If you are dealing with a physical ndarray (i.e. not memory mapped), you have to be a bit careful about how the memory gets freed. If you don't call free_pdls
on the data, it will persist in memory until the end of the originating thread, which means you have a classic memory leak. On the other hand, if another thread creates a thread-local copy of the data before the originating thread ends, but then tries to access the data after the originating thread ends, you will get a segmentation fault.
Finally, you must load PDL::Parallel::threads
before loading PDL::IO::FastRaw if you wish to share your memory mapped ndarrays. Also, you must have a .hdr
file for your data file, which is not strictly necessary when using mapfraw
. Hopefully that limitation will be lifted in forthcoming releases of this module.
BUGS
None known at this point.
SEE ALSO
PDL::ParallelCPU, MPI, PDL::Parallel::MPI, OpenCL, threads, threads::shared
AUTHOR, COPYRIGHT, LICENSE
This module was written by David Mertens. The documentation is copyright (C) David Mertens, 2012. The source code is copyright (C) Northwestern University, 2012. All rights reserved.

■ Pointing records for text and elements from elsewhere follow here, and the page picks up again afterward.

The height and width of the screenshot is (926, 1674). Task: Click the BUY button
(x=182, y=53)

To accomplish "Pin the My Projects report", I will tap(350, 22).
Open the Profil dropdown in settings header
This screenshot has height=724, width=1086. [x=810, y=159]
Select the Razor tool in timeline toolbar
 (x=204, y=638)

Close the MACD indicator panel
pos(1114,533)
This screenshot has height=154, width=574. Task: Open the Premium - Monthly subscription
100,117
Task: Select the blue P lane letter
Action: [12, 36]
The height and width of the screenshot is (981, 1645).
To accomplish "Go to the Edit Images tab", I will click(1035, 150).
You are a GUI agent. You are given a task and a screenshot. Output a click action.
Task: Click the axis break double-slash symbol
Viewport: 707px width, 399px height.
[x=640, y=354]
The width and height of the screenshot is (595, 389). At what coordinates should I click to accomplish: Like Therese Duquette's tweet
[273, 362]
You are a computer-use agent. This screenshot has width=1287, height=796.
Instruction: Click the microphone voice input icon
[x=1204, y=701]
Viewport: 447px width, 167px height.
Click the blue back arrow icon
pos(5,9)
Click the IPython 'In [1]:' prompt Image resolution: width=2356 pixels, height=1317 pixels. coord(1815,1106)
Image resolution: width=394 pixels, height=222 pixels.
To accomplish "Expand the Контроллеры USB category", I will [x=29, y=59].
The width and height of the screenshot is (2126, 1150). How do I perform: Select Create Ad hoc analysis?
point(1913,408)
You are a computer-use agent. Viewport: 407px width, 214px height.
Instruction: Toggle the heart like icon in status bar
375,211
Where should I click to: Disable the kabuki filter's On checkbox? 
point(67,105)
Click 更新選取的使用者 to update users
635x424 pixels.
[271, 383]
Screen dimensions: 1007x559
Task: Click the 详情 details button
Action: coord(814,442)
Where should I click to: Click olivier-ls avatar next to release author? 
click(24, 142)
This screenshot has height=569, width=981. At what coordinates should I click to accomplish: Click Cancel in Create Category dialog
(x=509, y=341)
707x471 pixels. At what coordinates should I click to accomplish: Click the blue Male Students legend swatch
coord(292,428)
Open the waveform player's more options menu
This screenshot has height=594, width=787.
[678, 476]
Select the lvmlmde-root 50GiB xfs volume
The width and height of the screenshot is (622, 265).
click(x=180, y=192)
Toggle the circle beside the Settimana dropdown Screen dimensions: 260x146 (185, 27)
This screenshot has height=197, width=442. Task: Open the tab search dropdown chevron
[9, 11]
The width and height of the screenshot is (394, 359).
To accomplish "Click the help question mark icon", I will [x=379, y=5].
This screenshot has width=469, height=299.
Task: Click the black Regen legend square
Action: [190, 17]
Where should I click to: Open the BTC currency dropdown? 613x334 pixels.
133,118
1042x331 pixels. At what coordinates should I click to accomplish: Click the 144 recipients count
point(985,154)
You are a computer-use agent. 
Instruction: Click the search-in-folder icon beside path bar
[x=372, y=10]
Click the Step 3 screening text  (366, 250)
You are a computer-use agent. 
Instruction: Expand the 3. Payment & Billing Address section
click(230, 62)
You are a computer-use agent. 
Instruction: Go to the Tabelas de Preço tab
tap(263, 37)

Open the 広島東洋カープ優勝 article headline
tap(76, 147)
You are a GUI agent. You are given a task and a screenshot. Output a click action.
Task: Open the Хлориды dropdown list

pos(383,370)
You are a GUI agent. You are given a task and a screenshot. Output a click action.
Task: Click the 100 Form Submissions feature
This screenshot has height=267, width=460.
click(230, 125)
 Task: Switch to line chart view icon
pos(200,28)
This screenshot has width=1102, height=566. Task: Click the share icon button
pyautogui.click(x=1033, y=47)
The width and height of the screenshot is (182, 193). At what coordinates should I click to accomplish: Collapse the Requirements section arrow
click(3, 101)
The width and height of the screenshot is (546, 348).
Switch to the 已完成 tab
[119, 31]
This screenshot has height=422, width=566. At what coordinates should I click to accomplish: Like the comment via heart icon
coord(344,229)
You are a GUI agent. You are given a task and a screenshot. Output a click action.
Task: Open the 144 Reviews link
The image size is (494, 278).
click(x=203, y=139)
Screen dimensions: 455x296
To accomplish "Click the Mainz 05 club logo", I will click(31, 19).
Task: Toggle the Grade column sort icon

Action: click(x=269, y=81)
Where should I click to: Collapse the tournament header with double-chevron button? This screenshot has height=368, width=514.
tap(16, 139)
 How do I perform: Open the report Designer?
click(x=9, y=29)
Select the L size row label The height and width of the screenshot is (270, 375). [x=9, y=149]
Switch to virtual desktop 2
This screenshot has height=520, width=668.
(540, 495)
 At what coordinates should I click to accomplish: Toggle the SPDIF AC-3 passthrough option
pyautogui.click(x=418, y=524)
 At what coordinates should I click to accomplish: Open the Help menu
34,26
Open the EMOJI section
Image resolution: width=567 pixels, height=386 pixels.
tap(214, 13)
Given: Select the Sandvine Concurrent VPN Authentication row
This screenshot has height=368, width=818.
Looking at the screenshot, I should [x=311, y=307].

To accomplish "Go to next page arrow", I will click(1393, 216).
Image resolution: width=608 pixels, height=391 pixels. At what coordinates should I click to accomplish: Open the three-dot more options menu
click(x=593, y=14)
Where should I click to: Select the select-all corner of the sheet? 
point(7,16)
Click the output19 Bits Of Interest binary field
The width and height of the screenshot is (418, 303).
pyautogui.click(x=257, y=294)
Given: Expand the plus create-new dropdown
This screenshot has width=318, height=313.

This module is distributed under the same terms as Perl itself.
DISCLAIMER OF WARRANTY
Parallel computing is hard to get right, and it can be exacerbated by errors in the underlying software. Please do not use this software in anything that is mission-critical unless you have tested and verified it yourself. I cannot guarantee that it will perform perfectly under all loads. I hope this is useful and I wish you well in your usage thereof, but BECAUSE THIS SOFTWARE IS LICENSED FREE OF CHARGE, THERE IS NO WARRANTY FOR THE SOFTWARE, TO THE EXTENT PERMITTED BY APPLICABLE LAW. EXCEPT WHEN OTHERWISE STATED IN WRITING THE COPYRIGHT HOLDERS AND/OR OTHER PARTIES PROVIDE THE SOFTWARE "AS IS" WITHOUT WARRANTY OF ANY KIND, EITHER EXPRESSED OR IMPLIED, INCLUDING, BUT NOT LIMITED TO, THE IMPLIED WARRANTIES OF MERCHANTABILITY AND FITNESS FOR A PARTICULAR PURPOSE. THE ENTIRE RISK AS TO THE QUALITY AND PERFORMANCE OF THE SOFTWARE IS WITH YOU. SHOULD THE SOFTWARE PROVE DEFECTIVE, YOU ASSUME THE COST OF ALL NECESSARY SERVICING, REPAIR, OR CORRECTION.
IN NO EVENT UNLESS REQUIRED BY APPLICABLE LAW OR AGREED TO IN WRITING WILL ANY COPYRIGHT HOLDER, OR ANY OTHER PARTY WHO MAY MODIFY AND/OR REDISTRIBUTE THE SOFTWARE AS PERMITTED BY THE ABOVE LICENCE, BE LIABLE TO YOU FOR DAMAGES, INCLUDING ANY GENERAL, SPECIAL, INCIDENTAL, OR CONSEQUENTIAL DAMAGES ARISING OUT OF THE USE OR INABILITY TO USE THE SOFTWARE (INCLUDING BUT NOT LIMITED TO LOSS OF DATA OR DATA BEING RENDERED INACCURATE OR LOSSES SUSTAINED BY YOU OR THIRD PARTIES OR A FAILURE OF THE SOFTWARE TO OPERATE WITH ANY OTHER SOFTWARE), EVEN IF SUCH HOLDER OR OTHER PARTY HAS BEEN ADVISED OF THE POSSIBILITY OF SUCH DAMAGES.